● EXCERPTED TEXT
# # # # # # #
Annual precipitation δ2H typically varies by ∼15–30‰ per km of elevation in tropical to temperate settings (e.g., Poage and Chamberlain, 2001). The relationship between precipitation isotopes and elevation is most consistent in close proximity to an orogen and tends to increase in noise when the scale of the study area exceeds the scale of the processes that generate the geochemical signal. In large catchments, the isotopic composition of precipitation can vary by more than 100‰ in δ2H from headwaters to river mouth (Figure 2), and the isotopic composition of water at any point along the river (which integrates the entire upstream area) can be quite distinct from the composition of precipitation falling on that point of the landscape. As one moves up a river profile, local elevation increases and catchment size decreases, and the offset between the local elevation of a point on a river and the mean elevation of the upstream area decreases to zero (Figure 2). As these come closer together, precipitation-weighted δ2H becomes identical to ambient precipitation δ2H.
# # # # # # #
● DATA EXCERPT
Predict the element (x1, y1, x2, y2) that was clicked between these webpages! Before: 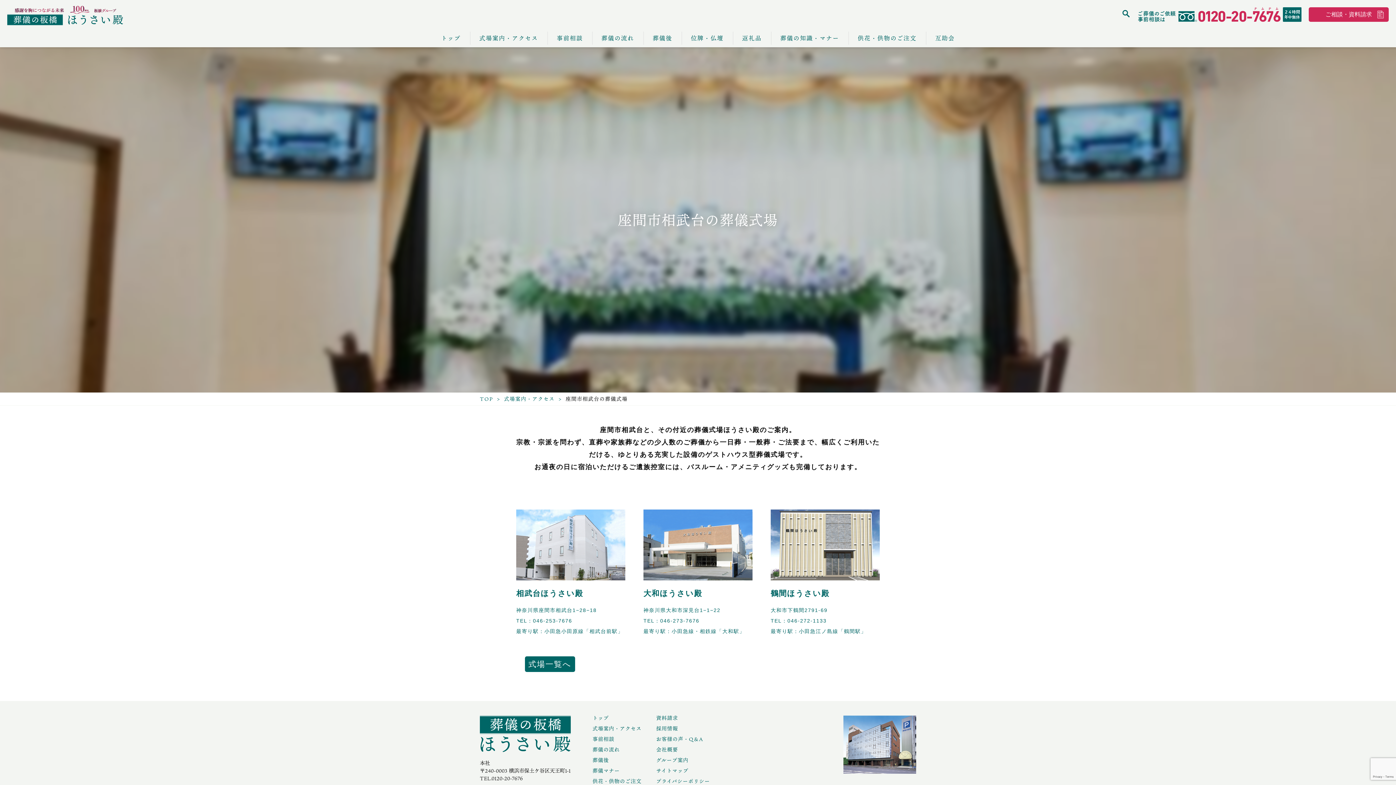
# # # # # # #
● DIRECTIVE
Rewrite the paragraph of the excerpt on precipitation isotopes beginning "Annual precipitation δ2H typically varies" as a short bulleted list that keeps its main facts. The listing has no connection to the excerpt on precipitation isotopes.

● TASK ANSWER
- In tropical to temperate settings, annual precipitation δ2H typically changes by about 15–30‰ per km of elevation.
- The isotope–elevation relationship is most consistent near an orogen. It becomes noisier when the study area is larger than the scale of the processes producing the signal.
- In large catchments, precipitation δ2H can differ by more than 100‰ between headwaters and river mouth.
- River water at any point integrates the whole upstream area, so it can differ markedly from precipitation falling at that point.
- Moving upstream, local elevation rises and catchment size shrinks. The gap between local elevation and mean upstream elevation drops to zero.
- As the two converge, precipitation-weighted δ2H becomes identical to ambient precipitation δ2H.